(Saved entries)
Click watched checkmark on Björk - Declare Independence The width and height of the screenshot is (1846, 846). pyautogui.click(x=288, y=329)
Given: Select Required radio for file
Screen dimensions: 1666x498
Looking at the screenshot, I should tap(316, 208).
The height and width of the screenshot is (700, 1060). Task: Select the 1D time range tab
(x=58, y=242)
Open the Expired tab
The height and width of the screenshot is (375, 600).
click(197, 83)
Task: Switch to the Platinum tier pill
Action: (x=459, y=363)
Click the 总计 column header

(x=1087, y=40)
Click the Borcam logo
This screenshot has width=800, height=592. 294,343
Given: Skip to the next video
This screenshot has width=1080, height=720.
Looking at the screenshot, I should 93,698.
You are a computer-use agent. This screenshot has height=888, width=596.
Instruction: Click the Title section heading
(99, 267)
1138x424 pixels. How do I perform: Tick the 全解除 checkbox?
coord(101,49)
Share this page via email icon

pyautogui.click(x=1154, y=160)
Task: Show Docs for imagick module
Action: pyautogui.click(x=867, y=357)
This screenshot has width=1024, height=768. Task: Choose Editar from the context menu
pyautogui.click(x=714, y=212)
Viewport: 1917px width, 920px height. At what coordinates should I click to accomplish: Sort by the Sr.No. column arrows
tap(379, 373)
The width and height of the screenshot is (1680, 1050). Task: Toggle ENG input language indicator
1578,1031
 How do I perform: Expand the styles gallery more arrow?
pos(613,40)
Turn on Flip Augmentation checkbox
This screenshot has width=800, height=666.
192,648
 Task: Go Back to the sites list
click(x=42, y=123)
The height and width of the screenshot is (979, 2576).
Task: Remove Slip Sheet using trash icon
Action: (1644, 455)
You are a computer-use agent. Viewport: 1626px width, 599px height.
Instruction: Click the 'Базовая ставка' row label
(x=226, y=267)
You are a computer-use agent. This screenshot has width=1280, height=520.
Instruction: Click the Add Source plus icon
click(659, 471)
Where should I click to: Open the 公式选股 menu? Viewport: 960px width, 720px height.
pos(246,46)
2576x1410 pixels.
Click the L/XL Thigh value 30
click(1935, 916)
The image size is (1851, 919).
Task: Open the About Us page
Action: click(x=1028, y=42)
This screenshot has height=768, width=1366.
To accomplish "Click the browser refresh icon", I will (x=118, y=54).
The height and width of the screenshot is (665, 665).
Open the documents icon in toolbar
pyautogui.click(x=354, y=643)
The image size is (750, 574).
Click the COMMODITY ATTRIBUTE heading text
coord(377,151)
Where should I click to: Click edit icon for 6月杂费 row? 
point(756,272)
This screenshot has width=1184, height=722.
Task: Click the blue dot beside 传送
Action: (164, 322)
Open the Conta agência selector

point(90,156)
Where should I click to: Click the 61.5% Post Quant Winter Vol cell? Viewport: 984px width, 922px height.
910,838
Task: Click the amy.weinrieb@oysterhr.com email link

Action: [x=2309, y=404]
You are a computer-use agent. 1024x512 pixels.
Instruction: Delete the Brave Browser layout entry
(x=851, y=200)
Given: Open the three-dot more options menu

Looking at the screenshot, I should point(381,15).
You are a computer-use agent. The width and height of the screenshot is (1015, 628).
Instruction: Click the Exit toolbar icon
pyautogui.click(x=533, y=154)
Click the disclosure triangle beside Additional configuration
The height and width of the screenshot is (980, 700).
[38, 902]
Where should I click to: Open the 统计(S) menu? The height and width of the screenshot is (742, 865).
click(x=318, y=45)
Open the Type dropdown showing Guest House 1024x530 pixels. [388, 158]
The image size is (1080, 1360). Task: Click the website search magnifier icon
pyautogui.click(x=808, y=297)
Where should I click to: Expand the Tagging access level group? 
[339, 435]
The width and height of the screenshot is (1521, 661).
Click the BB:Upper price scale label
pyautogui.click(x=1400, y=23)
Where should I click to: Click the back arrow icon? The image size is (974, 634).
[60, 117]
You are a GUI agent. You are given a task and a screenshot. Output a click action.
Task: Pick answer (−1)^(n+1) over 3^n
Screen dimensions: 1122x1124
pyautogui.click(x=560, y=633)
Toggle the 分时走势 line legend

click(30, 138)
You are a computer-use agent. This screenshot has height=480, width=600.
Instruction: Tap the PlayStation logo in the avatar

_Work required_
What is needed is a verbatim copy of every line in the records above from the one containing "You are a computer-use agent. Viewport: 1626px" down to the one containing "The image size is (750, 574).", both included, and nothing more.

_Task answer_
You are a computer-use agent. Viewport: 1626px width, 599px height.
Instruction: Click the 'Базовая ставка' row label
(x=226, y=267)
You are a computer-use agent. This screenshot has width=1280, height=520.
Instruction: Click the Add Source plus icon
click(659, 471)
Where should I click to: Open the 公式选股 menu? Viewport: 960px width, 720px height.
pos(246,46)
2576x1410 pixels.
Click the L/XL Thigh value 30
click(1935, 916)
The image size is (1851, 919).
Task: Open the About Us page
Action: click(x=1028, y=42)
This screenshot has height=768, width=1366.
To accomplish "Click the browser refresh icon", I will (x=118, y=54).
The height and width of the screenshot is (665, 665).
Open the documents icon in toolbar
pyautogui.click(x=354, y=643)
The image size is (750, 574).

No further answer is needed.